German bund 'structural rally' on track despite Moody’s action – analysts
German government bond yields are set to remain at historic lows, even after Moody's changed the sovereign outlook to negative, as collateral and liquidity demand offset the declining creditworthiness of core Europe, claims Nomura. The stakes for fixed-income investors in eurozone sovereign debt are rising.
German bund yields edged higher on Tuesday after Moody’s lowered the outlook for Germany, Netherlands and Luxembourg the day before, while the ratings agency kept a stable outlook for Finland.
Moody's cited the financial burden of the AAA-rated countries amid an expected expansion in the European Stability Mechanism (ESM), rising intra-eurozone fiscal and banking liabilities, not to mention uncertainty over the size and structure of liquidity mechanisms to prop up peripheral Europe. At the time of writing, the 10-year bund rose six basis points to 1.23%.
The ratings move adds fuel to the debate over whether rising liabilities on Berlin’s balance sheet should drive core yields or whether the flight-to-perceived quality and global collateral shortage will ensure German borrowing costs are capped at historic lows, or, at the short-end, remain in negative territory.
Desmond Supple, fixed-income analyst at Nomura, shrugged off the prospect of any material sell-off in bunds amid credit risk, maintaining his 10-year 1% target. His view sums up market consensus: “Our structurally bullish bund view presumes that, as the risk of a euro break-up grows, these assets will cease to trade as yield products and instead resemble collateral assets with an embedded foreign-exchange option, whereby investors purchase bunds with a view to a possible redenomination into Deutsche marks or a rump-euro [a eurozone comprised of northern European states].”
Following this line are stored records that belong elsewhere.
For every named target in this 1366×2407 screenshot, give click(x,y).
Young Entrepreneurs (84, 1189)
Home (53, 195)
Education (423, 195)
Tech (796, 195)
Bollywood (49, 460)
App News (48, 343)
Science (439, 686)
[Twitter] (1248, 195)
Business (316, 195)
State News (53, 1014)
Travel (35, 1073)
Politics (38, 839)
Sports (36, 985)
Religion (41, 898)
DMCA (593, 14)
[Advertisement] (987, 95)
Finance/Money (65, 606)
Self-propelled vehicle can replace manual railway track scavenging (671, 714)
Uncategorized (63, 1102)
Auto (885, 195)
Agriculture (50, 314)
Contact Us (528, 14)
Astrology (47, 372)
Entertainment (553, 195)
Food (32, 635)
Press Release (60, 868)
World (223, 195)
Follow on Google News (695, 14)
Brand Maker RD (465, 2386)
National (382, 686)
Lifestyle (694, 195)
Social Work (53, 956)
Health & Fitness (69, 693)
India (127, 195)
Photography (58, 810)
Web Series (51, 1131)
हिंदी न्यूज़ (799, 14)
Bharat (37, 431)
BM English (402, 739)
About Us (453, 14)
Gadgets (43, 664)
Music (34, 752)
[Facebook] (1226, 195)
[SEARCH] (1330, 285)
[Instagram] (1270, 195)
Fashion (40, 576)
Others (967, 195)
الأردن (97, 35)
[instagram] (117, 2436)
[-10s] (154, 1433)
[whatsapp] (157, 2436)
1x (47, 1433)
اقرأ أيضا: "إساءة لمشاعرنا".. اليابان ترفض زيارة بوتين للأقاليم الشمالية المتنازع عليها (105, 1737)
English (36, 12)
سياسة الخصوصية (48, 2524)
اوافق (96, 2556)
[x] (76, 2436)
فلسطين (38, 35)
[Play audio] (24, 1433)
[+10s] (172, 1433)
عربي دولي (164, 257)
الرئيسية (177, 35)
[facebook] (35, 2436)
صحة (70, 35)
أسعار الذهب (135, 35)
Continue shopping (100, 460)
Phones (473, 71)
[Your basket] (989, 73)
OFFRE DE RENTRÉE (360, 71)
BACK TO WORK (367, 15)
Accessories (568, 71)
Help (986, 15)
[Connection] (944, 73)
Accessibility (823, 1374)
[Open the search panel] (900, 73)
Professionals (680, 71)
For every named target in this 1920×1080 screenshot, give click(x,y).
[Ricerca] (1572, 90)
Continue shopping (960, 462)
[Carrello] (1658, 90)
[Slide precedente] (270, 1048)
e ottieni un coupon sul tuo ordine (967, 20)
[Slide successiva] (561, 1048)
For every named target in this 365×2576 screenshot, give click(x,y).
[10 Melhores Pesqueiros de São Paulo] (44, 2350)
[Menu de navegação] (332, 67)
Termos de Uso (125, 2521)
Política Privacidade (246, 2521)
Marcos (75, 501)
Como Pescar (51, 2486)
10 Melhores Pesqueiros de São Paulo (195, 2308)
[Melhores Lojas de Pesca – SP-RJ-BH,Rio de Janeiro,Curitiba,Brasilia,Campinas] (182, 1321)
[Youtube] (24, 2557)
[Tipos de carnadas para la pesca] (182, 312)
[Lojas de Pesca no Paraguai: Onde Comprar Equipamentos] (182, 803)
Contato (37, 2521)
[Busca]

In other words, investors will shrug off rising bond yields amid collateral demand and, in the event of a euro break-up, currency returns will offset cash bond losses, he reckons.
Mirroring the perverse rally in US Treasuries last year amid the legislative gridlock on lifting the debt ceiling, Supple says the dip in bund prices, after the rating action, represents a buying opportunity. He argues recent EU summits highlight Berlin has succeeded in capping the fiscal costs of a eurozone bailout – for now.
“In our view, one of the striking developments from last month’s EU summit was how Germany removed from consideration policy options that focused on increased fiscal resources," he says. "Instead, the summit focused on utilizing crisis response mechanisms such as the EFSF [European Financial Stability Facility] and the forthcoming ESM.”
In addition, the market is expecting structurally low-price pressures in Germany during the coming decade, traditionally a boost for bonds, with break-even rates on the 10-year note forecasting an inflation rate of 1.62% in July 2022 compared with 1.7% in June this year.
Fuelling the bullish pitch, market technicals – principally, collateral demand and a benign supply-demand dynamic – will fuel the “structural rally”, says Supple. German banks have non-German euro-denominated assets that could be sold off in any home-bias flight-to-safety sell-off, which amount to €1.46 trillion compared with a stock of actively traded bunds of €200 billion to €250 billion. In addition, the long-end of the German sovereign yield curve provides investors with rare exposure to a liquid-duration play in core eurozone fixed-income markets, Supple says.
Crucially, if the Canadian ratings agency DBRS becomes the fourth ratings agency to downgrade Spain to a BBB-rated equivalent, a 5% increase in the haircut the European Central Bank demands for Spanish government bonds will be applied across the board, affecting some €250 billion of bonds pledged by Spanish banks to the monetary authority. “A DBRS downgrade of Spain will add to collateral demand for bunds,” the Nomura analyst says.
This bullish view on core government bond yields is unsustainable since the aggressive pro-cyclical fiscal tightening among eurozone economies resembles the mistakes of the Great Depression, Michael Pettis, a well-respected China economist and expert on global imbalances, told Euromoney earlier this year.
He said Germany must run “massive” trade deficits, boosted by fiscal expansion, to shore up peripheral European export markets. This policy could in the short-term depress German growth. “If Germany fails to do this, the eurozone will break up and peripheral Europe will default on its debt to Germany," he said. "Both scenarios are negative for Germany but failure to rebalance its economy will trigger a global crisis.”
This year, influential investors, the likes of Bill Gross of Pimco and John Paulson, have grabbed the headlines, arguing German government bonds yields are unsustainably low. Their calls have ignited a debate about whether relative value trades and long cash bond/short credit default swap strategies – or vice-versa – will pay off amid on expected ban on naked buying of European sovereign default swaps, which is due to take effect in November.
However, directional bets on the German sovereign debt market are risky. The consensus from fixed-income strategists at the bulge-bracket firms maintains that market technicals, principally a global collateral shortage and liquidity demands, mean bunds can over-shoot fundamental value, even as macroeconomists, and powerful real-money investors, sound the alarm over rising credit risks in the eurozone core.